NTIRE Workshop at CVPR 2025

Problem Statement

Linear figure showing p910 scores of various methods

Figure 1: P.910 study indicates that people prefer AutoAdjust over auto-corrected images (L), which are both preferred over the Image Relighting approach.

We ran three P.910 [2] studies totaling ~350,000 pairwise comparisons that measured people’s preference for AutoAdjust (A) and Image Relighting (R*) over No effect (N) and images auto-corrected using Lightroom (L). We used the Bradley–Terry model [1] to compute per-method scores and observed that people preferred our current AutoAdjust more than any other method in all three studies.

To take the next step towards achieving studio-grade video quality, one would need to (a) understand what people prefer and construct a differentiable Video Quality Assessment (VQA) metric, and (b) be able to train a Video Quality Enhancement (VQE) model that optimizes this metric. To solve the first problem, we used the abovementioned P.910 data and trained a VQA model that, given a pair of videos x1 and x2, gives the probability of x1 being better than x2. Given a test set, this information can be used to construct a ranking order of a given set of methods.

We would now like to invite researchers to participate in a challenge aimed at developing Neural Processing Unit (NPU) friendly VQE models that leverage our trained VQA model to improve video quality.

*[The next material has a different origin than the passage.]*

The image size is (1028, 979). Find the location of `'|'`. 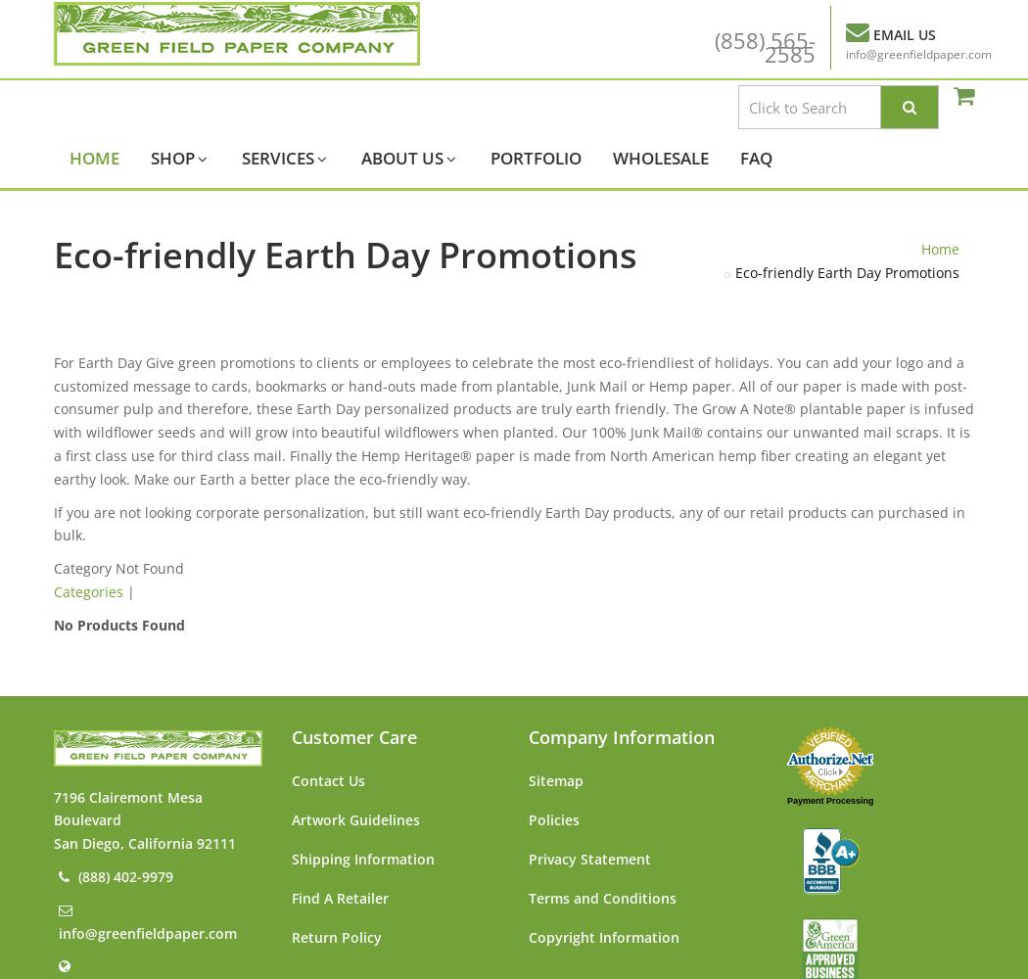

We look at the following properties of a video to judge its studio-grade quality:

  1. Foreground illumination – the person (all body parts and clothing) should be optimally lit.
  2. Natural colors – correction may make local or global color changes to make videos pleasing.
  3. Temporal noise – correct for image and video encoding artefacts and sensor noise.
  4. Sharpness – to make sure that correction algorithms do not introduce softness, the final image should at least be as sharp as the input.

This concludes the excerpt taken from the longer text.